How many of us, who used or worked with a noxious substance, refused to throw it down the closet? How did those who hadn’t had such scruples look at the photos of dead fish found in Siret or Tisa?
The cyanide pollution which affected one of the most important Romanian rivers – Siret – and which was provoked by a Iasi-based private company represents the second important ecological accident of the last period
In January 2000, another accident drew the Westerners’ attention to us. A Baia Mare-based company, "Aurul SA", polluted Tisa with a large quantity of cyanides. Unlike Siret, Tisa is a river which gets out of Romania on its way to the Danube; even if the Siret case seems to be very mediatized, the Tisa pollution phenomenon provoked an European scandal.

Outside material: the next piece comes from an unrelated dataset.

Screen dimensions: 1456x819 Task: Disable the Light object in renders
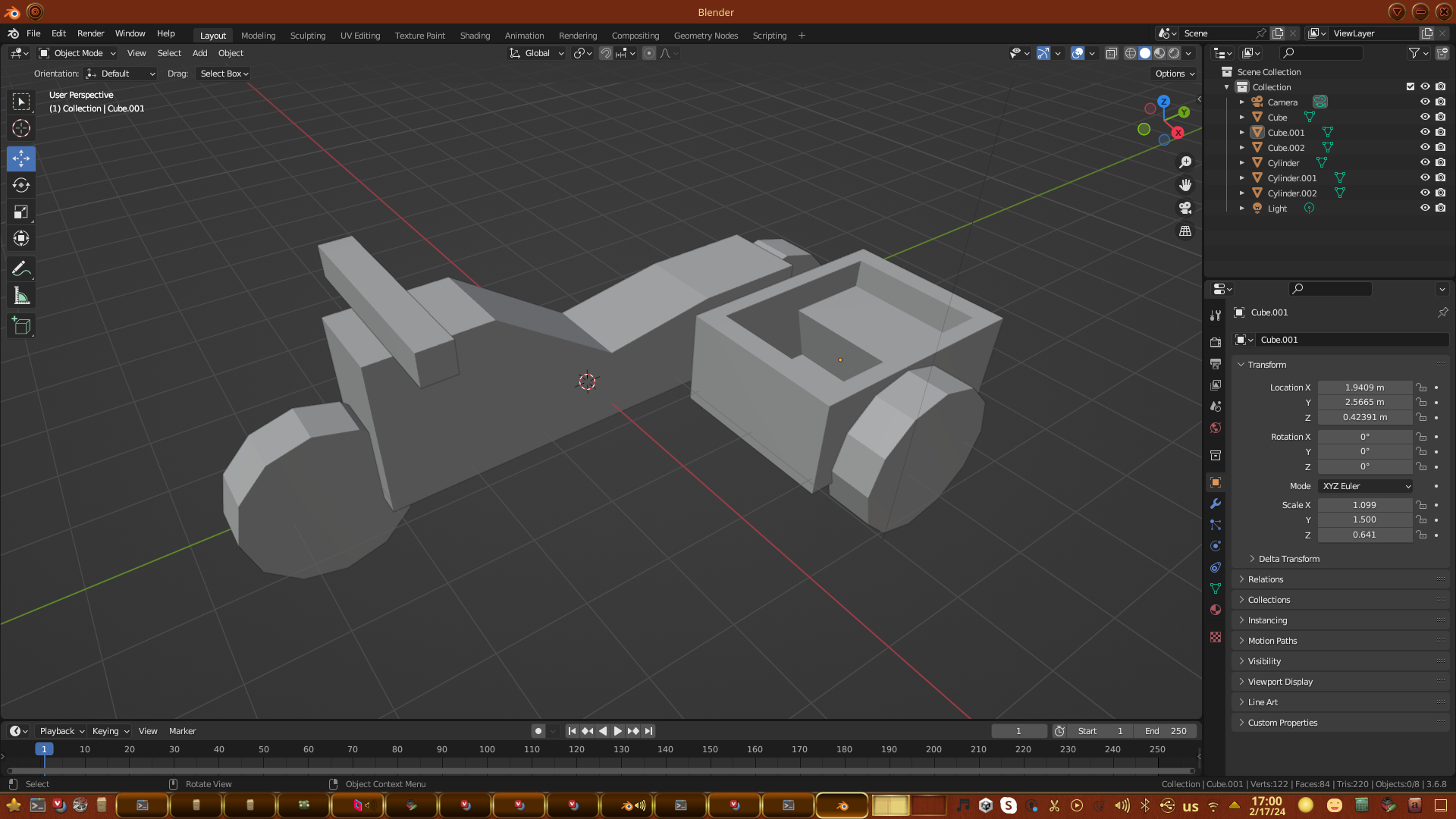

In a period when Romanians’ most important activity is counting money and trying to live on an unsignificant salary, the care for nature can seem a trifle. However, the pragmatic European ministers allocate the environment protection very high percentages of their countries’ GDP. If the EU states allocate this field percentages amounting to 1-2% of the GDP, the Romanian governments have never subzidized the same area with more than 0.1-0.2%, which is a sum derived from a very small budget. Could our budget calculation be better than that of the EU states?
The analyses realized in Europe a few years ago, when pollution began being investigated from a critical point of view, indicated that a government would spend more money on solving the problems related to pollution itself than on the prevention of this phenomenon.

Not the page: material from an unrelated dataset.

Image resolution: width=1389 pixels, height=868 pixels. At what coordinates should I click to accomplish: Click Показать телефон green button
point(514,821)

If an investment in a mechanism meant to filter the noxious substances produced by a factory is not immediately profitable because this type of machinery is very expensive, several calculations proved that the governemnt of the country where the factory is located would spend a much more important sum on the health problems derived from the pollution phenomenon. These problems do not necessarily refer to current intoxiactions, but to various forms of cancer engedered by pollution. The Westerners’ calculations, which are generally focused on periods of more than four years, indicated that it was much cheaper to prevent this phenomenon.

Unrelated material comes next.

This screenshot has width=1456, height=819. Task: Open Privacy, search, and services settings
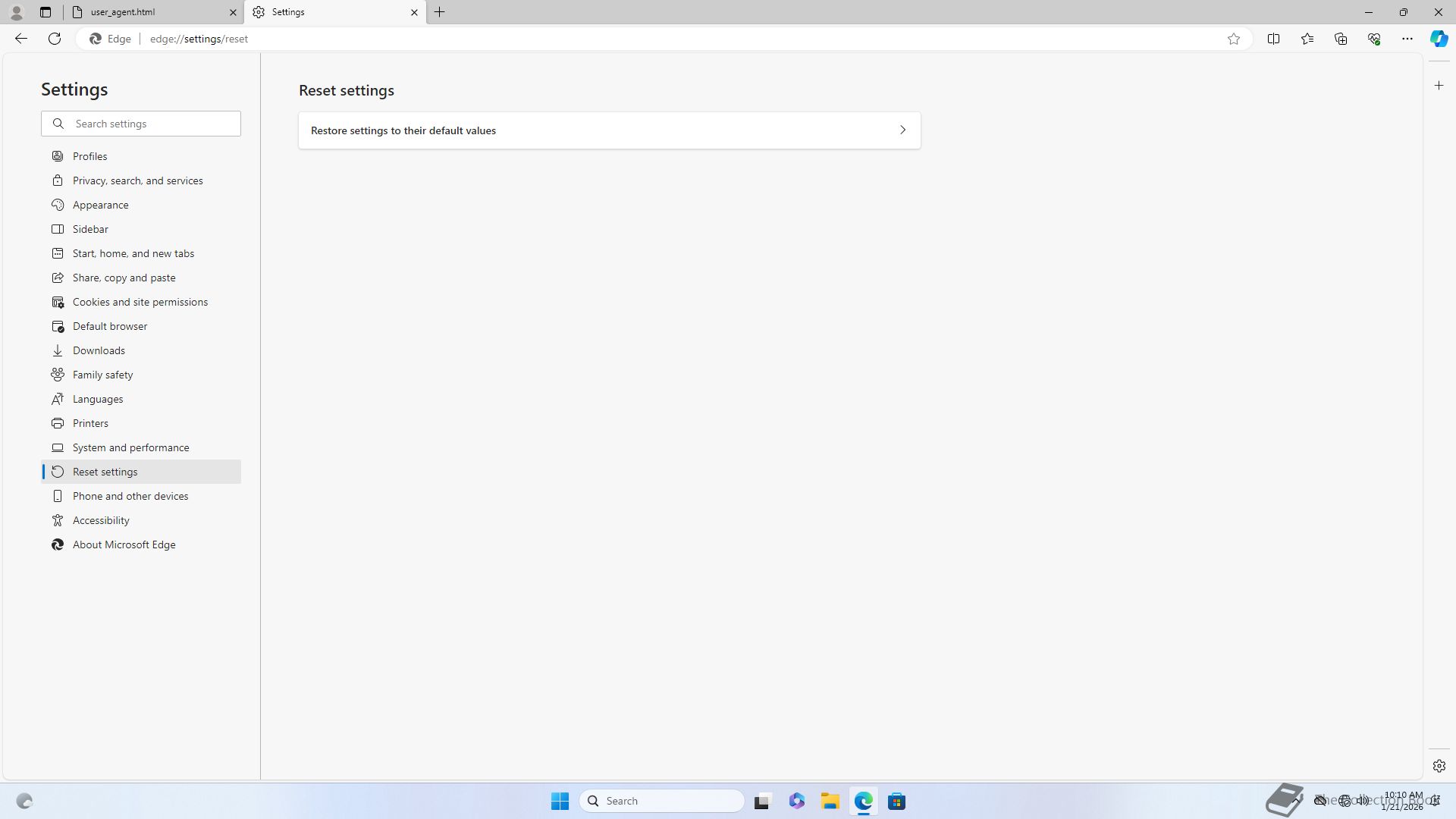[x=137, y=180]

Unfortunately, environment protection has never represented a governmental priority in Romania. What is really surprising is that EU offers us huge funds in order to do something in this field, but we are not able to devise credible programs in order to get at least 30% of these sums of money. Environment protection represents a field to which Westerners pay much attention, because the problems of the countries which are just candidates can affect the health of the EU citizens.
It is not understandable why the peasants who live near Siret simply ignored the authorities’ warnings and continued to eat infested fish even after having found out the risks they were running while doing that. This attitude was generated either by ignorance or by the contempt towards authorities.
But what is to appreciate is the press’ and the public opinion’s very rapid reaction; they reacted faster than in the Tisa pollution case.
Last year, that item of news had not been noticed until the scandal reached Brussels, due to Hungary. It was only then that many Romanians realized that something grave was happening, even if some of them continued to think that the Hungarians’ influence on EU was completely negative.
But we cannot accept the fact that the government hasn’t made up a minimum program meant to inform the people of the pollution-related risks. Neither can we accept the fact that we do not have a national plan meant to diminish pollution. And such a thing would be very useful, not only because it protects our health, but because it could also increase our national budget.